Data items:
▼

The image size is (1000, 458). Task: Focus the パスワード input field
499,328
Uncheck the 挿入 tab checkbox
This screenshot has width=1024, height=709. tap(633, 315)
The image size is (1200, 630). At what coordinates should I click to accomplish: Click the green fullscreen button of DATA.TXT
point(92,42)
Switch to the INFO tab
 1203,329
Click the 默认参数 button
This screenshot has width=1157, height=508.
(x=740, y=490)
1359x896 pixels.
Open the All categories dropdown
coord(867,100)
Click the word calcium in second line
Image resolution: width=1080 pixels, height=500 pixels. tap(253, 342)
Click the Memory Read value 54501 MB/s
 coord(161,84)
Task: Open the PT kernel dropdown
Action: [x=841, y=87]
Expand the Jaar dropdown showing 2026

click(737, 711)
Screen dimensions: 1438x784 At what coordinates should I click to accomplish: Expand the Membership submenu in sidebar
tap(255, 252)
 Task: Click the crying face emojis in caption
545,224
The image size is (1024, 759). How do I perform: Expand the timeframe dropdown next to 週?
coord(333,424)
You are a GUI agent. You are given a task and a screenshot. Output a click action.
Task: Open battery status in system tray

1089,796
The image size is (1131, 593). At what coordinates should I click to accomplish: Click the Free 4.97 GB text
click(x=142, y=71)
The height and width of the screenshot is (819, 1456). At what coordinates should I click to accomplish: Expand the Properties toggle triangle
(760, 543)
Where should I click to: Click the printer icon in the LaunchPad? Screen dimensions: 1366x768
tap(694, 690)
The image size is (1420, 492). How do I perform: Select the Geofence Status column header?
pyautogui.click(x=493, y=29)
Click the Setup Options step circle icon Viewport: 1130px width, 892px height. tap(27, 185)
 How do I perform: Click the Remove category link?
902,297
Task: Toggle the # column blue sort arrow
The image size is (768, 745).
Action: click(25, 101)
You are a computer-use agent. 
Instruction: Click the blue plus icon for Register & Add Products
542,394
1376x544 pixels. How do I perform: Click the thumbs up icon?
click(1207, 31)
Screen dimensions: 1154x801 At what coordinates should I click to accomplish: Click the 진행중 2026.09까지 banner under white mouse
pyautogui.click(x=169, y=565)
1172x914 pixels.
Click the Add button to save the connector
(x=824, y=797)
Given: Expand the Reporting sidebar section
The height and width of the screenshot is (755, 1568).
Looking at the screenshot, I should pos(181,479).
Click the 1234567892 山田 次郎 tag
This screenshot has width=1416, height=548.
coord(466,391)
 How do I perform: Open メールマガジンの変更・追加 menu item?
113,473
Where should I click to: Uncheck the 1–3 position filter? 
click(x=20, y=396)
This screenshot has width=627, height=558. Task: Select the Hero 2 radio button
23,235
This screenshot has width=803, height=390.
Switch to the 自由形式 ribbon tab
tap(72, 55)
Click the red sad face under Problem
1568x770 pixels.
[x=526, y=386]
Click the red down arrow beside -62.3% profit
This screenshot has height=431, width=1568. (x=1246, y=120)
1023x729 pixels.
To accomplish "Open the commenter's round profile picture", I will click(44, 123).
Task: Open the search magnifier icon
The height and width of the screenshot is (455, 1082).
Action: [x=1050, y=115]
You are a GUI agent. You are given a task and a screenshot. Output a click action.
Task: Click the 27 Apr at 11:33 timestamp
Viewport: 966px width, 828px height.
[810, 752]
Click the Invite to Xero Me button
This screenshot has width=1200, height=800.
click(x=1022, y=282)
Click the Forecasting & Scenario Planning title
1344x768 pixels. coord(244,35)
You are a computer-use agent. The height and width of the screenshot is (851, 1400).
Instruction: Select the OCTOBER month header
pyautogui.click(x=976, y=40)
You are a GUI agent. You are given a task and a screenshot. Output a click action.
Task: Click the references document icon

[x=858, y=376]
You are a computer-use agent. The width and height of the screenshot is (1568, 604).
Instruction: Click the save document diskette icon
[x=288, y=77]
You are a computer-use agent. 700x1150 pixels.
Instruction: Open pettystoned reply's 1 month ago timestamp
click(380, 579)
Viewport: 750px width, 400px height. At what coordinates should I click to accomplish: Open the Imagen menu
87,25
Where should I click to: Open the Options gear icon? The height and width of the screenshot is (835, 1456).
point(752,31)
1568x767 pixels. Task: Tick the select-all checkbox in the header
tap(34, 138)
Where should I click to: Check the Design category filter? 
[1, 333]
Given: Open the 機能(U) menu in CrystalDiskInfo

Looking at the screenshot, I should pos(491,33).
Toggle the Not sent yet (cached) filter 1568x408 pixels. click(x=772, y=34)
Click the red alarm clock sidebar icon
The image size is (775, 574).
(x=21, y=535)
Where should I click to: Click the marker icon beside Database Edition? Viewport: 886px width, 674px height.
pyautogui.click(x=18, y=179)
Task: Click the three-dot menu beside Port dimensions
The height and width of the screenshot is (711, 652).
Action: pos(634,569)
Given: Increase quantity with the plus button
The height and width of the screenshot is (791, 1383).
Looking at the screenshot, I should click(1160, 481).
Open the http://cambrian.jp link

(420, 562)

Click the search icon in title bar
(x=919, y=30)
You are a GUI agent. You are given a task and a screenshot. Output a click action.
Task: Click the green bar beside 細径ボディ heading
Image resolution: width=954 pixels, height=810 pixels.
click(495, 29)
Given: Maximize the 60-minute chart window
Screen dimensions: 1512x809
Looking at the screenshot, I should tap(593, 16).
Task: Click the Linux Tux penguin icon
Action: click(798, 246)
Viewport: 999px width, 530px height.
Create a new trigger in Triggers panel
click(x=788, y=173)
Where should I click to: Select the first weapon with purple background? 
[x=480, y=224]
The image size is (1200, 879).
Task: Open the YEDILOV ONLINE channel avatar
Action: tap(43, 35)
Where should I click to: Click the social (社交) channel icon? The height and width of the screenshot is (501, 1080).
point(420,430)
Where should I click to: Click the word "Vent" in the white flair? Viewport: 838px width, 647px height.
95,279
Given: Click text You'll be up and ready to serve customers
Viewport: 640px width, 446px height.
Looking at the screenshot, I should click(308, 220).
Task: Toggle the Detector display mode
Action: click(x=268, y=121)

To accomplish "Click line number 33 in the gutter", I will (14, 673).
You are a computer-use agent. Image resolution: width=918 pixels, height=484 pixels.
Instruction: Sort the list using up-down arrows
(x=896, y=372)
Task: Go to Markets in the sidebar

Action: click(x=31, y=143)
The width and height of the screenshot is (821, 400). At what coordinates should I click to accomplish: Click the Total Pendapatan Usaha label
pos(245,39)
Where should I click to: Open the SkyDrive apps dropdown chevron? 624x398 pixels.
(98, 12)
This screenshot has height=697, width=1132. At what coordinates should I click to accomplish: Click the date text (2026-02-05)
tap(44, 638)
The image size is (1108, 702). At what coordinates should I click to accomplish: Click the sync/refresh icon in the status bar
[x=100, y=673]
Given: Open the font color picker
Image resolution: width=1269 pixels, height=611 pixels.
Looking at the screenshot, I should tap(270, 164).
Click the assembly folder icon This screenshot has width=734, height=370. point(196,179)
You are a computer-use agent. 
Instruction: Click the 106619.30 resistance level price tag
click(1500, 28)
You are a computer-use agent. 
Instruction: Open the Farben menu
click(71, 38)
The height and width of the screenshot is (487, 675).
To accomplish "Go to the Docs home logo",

▲

▶ **Work order**
Please give the number of lines in the data above that hold "will", and write nothing else.

▶ **Finished exercise**
2